Compact data structures address two aspects of the problem posed by large quantities of data: efficient storage of the data, and efficient access and processing of the data by the algorithms suitable for defined classes of problems. (The concept is closely related to succinct data structures, but allows for more divergence from information-theoretic lower bounds.) The field deals with the design of data structures that manage the interactions between space requirements for data storage and supporting the desired operations (generally query) as efficiently as is feasible.
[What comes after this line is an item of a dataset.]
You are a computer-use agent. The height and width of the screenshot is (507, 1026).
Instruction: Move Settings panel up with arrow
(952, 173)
These interactions are not necessarily conflicts, and managing them efficiently requires that consideration be given to machine architecture issues (such as cache capacity, main memory, and “disk” capacity--even if the last is a modern solid-state device) as well as representational structure, algorithms for the desired operations, and pure space and time complexity. This book focuses on theory, data structures, and algorithms, and is intended as an introduction to the field of compact data structures, focusing on those that have been implemented or whose implementation is believed by the author to be feasible and efficient.
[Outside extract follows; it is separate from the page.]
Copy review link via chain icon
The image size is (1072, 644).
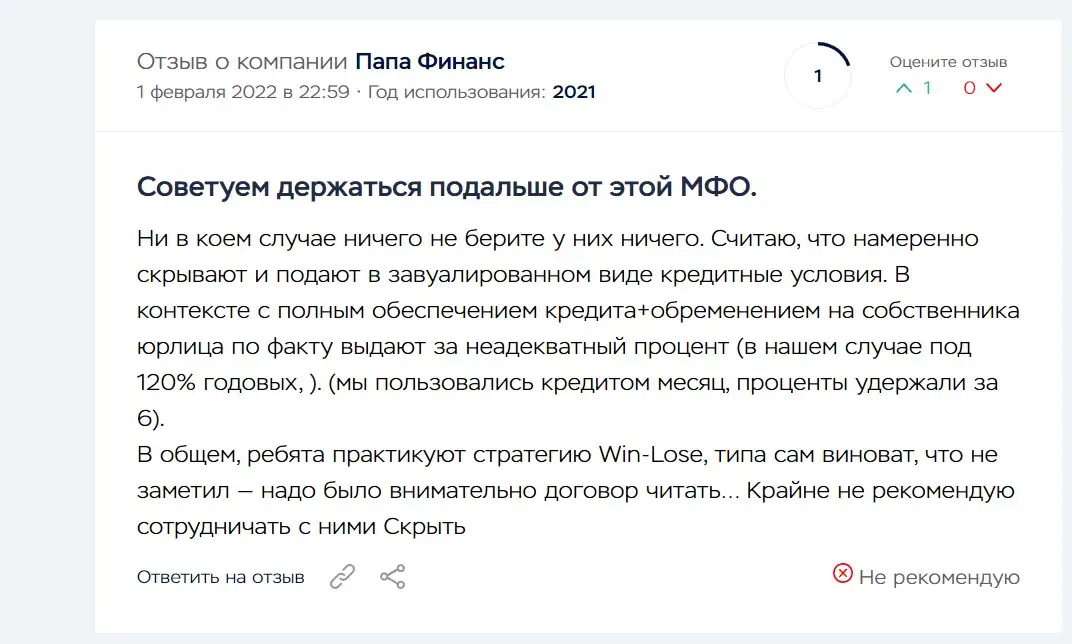point(342,576)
The introductory chapter is followed by an introduction to basic concepts in information theory and data compression. Ten chapters follow, dealing with increasingly advanced aspects of the field, followed by a final chapter that surveys research topics and specialized classes of problems. Concepts are discussed progressively and even readers interested primarily in one of the more advanced applications mentioned in one of the later chapters will find it necessary to read--or at least skim--some of the material in the preceding chapters. Chapter 12 deals with dynamic data structures, which allow updates as well as queries. Examples of applications of the theory and techniques are briefly discussed in each appropriate chapter. For example, chapters 7 and 8 include (among other things) examples of applying the concepts to storage of Extensible Markup Language (XML) documents; Chapter 10, on grid problems, discusses window queries for map services for street networks; and chapter 11 covers more advanced text retrieval applications.

Bibliographic material is included in each chapter, some of which will be familiar to computer science (CS) undergraduate and graduate students, researchers, and professionals. A summary of relevant current software repositories is included in chapter 1.

The intended audience includes advanced CS undergraduates, graduate students, researchers, and practitioners faced with the problem of implementing applications operating on large quantities of data. Prior training and programming experience in algorithms and data structures, such as may be obtained from at least a mid-level CS undergraduate course, is essential to getting the most out of this book.

The explanations are clear and accessible, the content substantial and the information level high, the illustrations appropriate and informative, and the subject matter timely and increasingly relevant. This text will provide a good foundation in theory and practical issues and should be a useful introduction to the field for students, researchers, and developers desiring a solid foundational text. Those with specific problems not covered here should be able to find their way to the relevant advanced literature with the guidance of the basic theory and bibliographic notes and references provided in this volume.